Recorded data
══════════

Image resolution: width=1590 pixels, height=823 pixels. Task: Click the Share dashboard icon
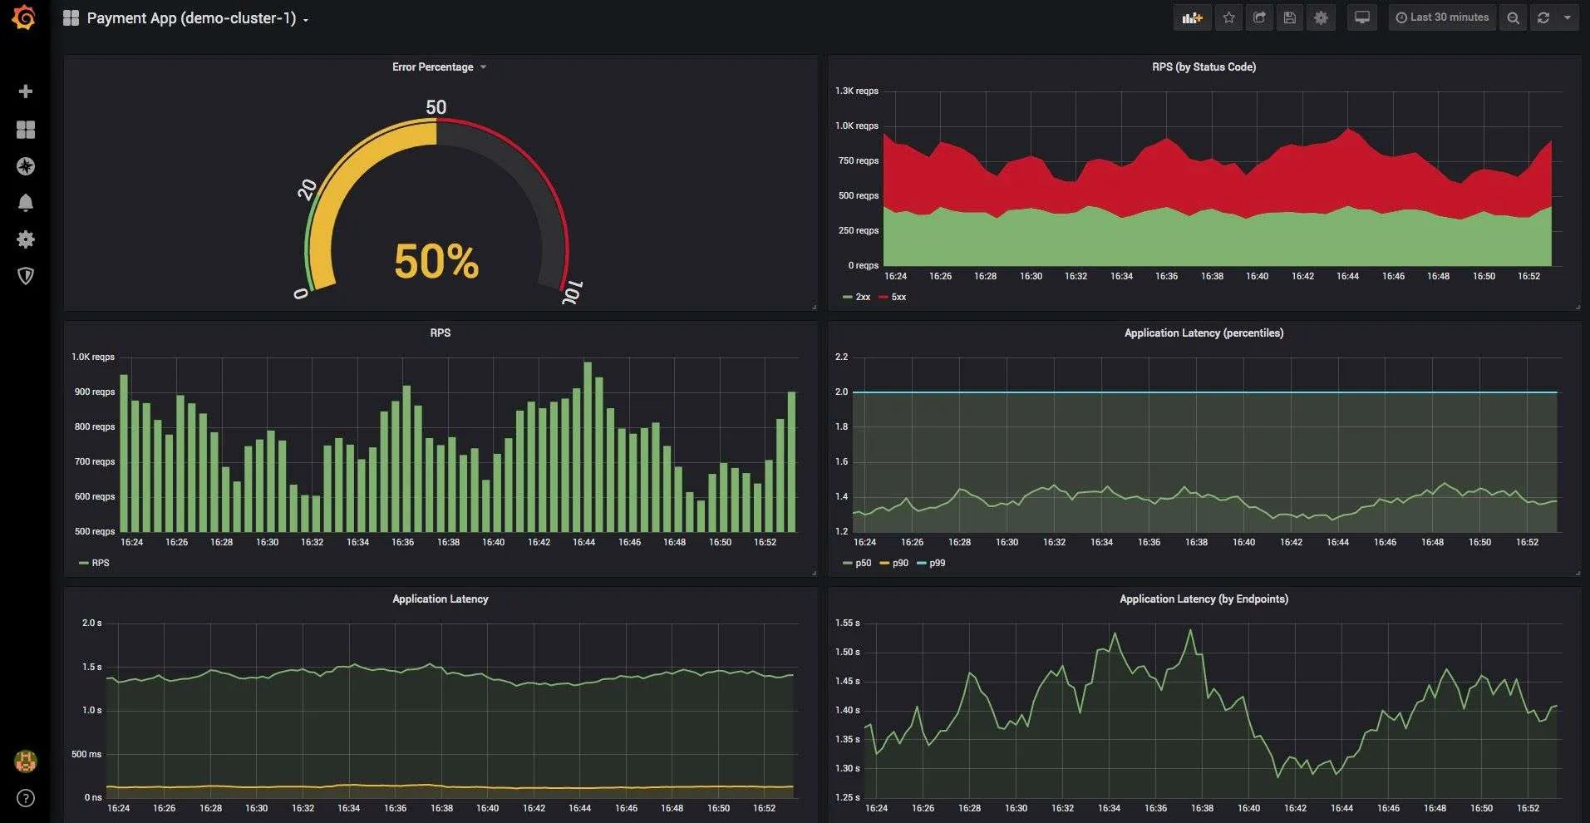coord(1259,17)
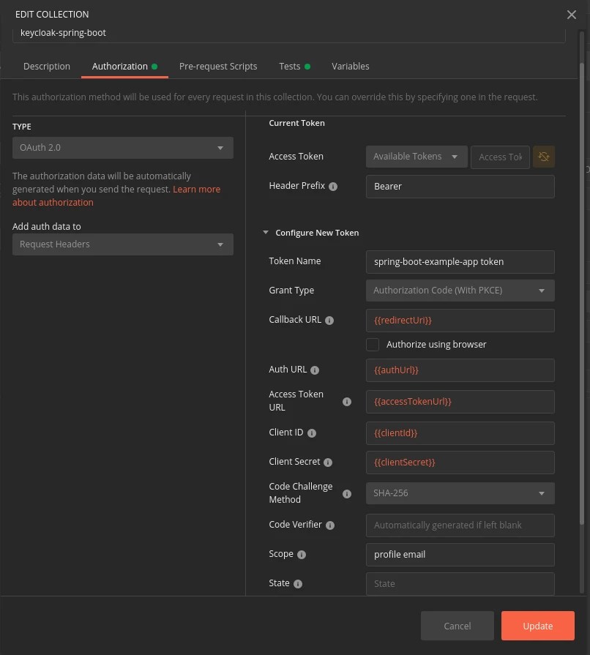Open the Variables tab

coord(350,66)
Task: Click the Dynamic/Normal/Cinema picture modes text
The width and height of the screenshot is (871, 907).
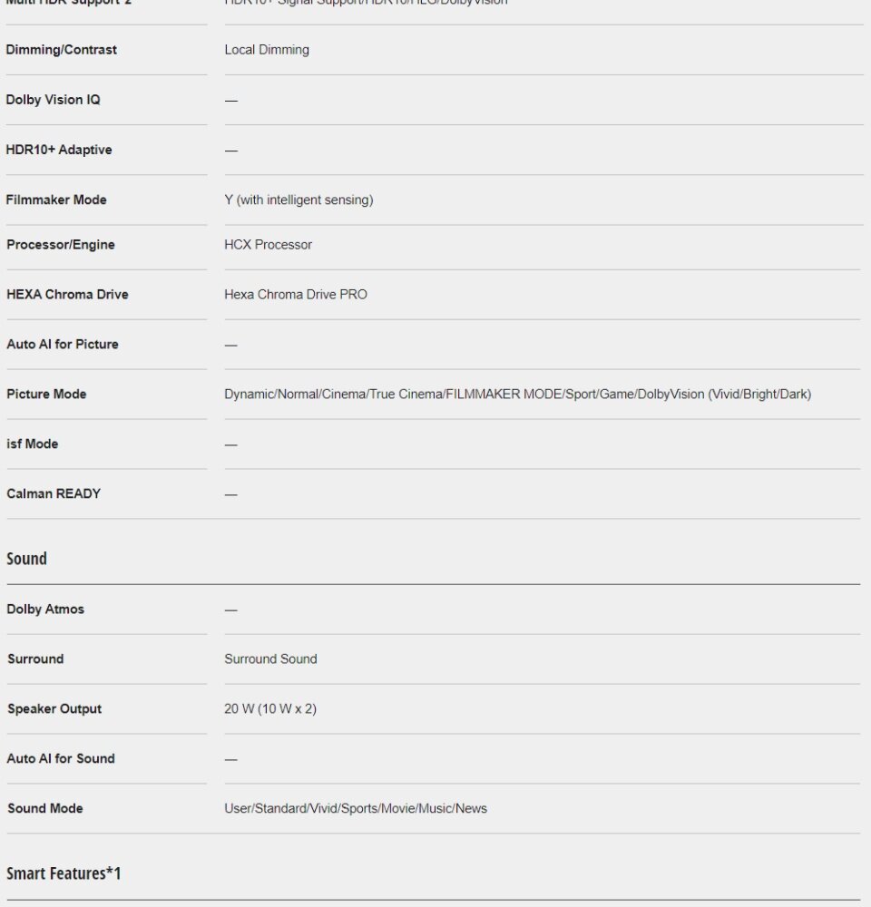Action: 517,394
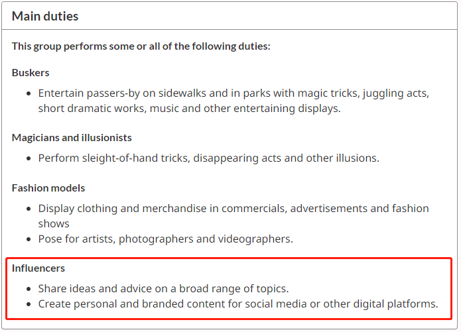Click the pose for artists line
The height and width of the screenshot is (332, 461).
[x=166, y=239]
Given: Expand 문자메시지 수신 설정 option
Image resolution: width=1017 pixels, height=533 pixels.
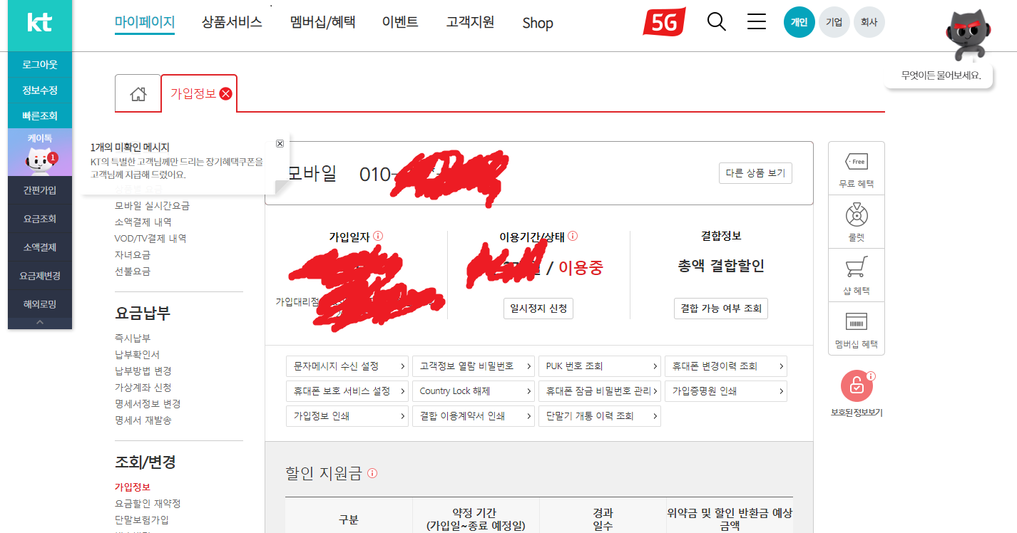Looking at the screenshot, I should click(347, 366).
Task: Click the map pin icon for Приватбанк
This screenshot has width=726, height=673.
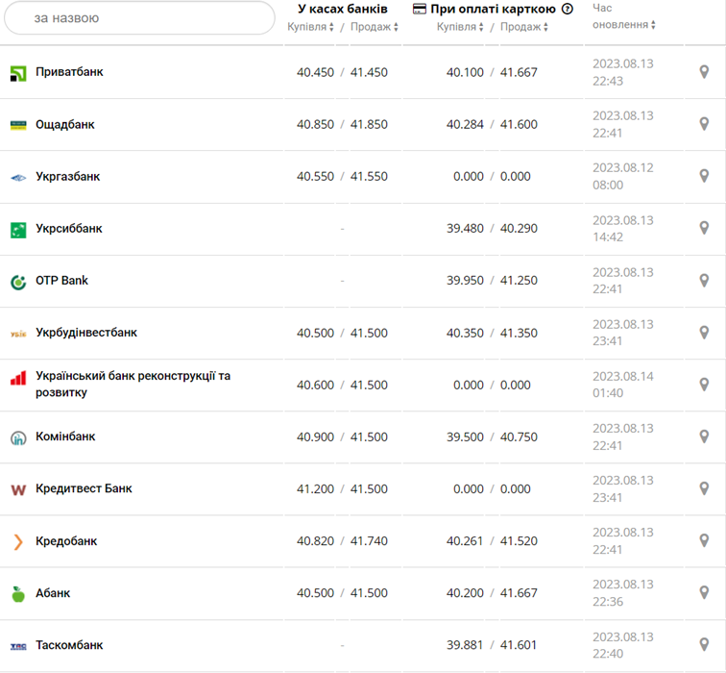Action: click(x=704, y=72)
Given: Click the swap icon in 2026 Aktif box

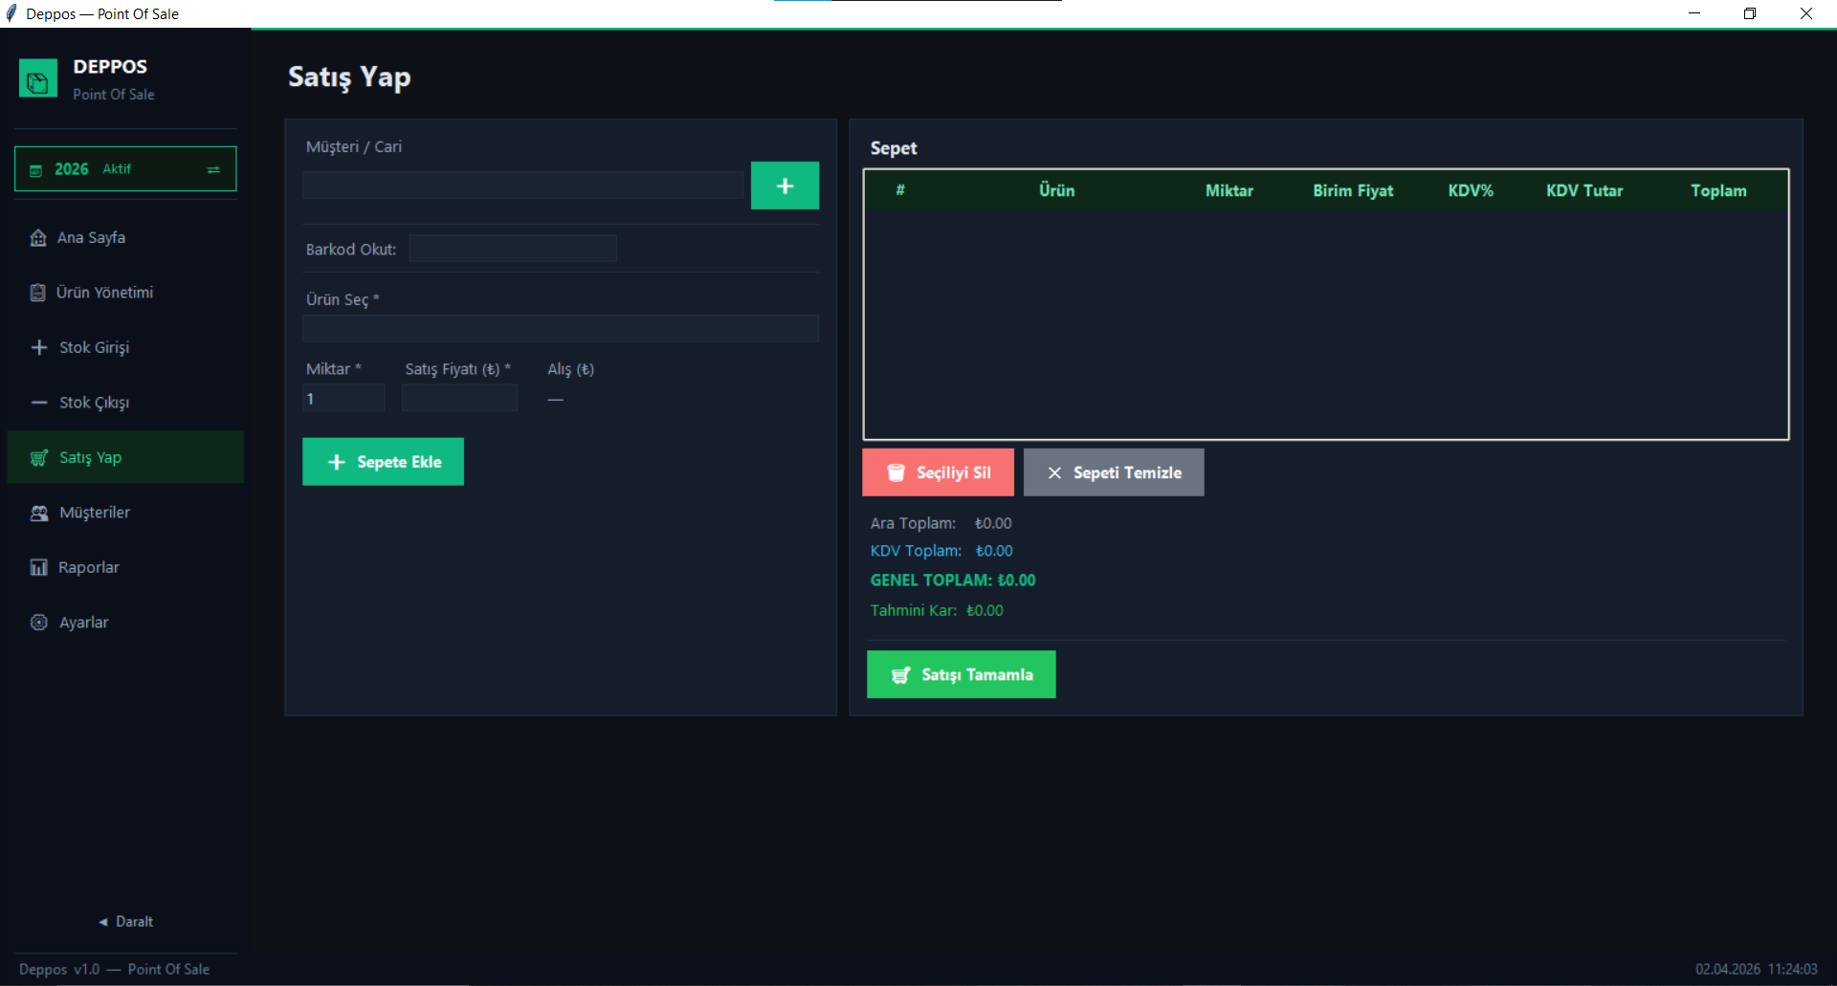Looking at the screenshot, I should [213, 169].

══════════

• **Required work**:
Only the lines from the start of the records to the one containing "Task: Click the Dynamic/Normal/Cinema" should be repeated, exactly and with both ends kept; drop any pictures.

• **Exercise output**:
Image resolution: width=1590 pixels, height=823 pixels. Task: Click the Share dashboard icon
coord(1259,17)
Open the Variables tab

coord(350,66)
Task: Click the Dynamic/Normal/Cinema picture modes text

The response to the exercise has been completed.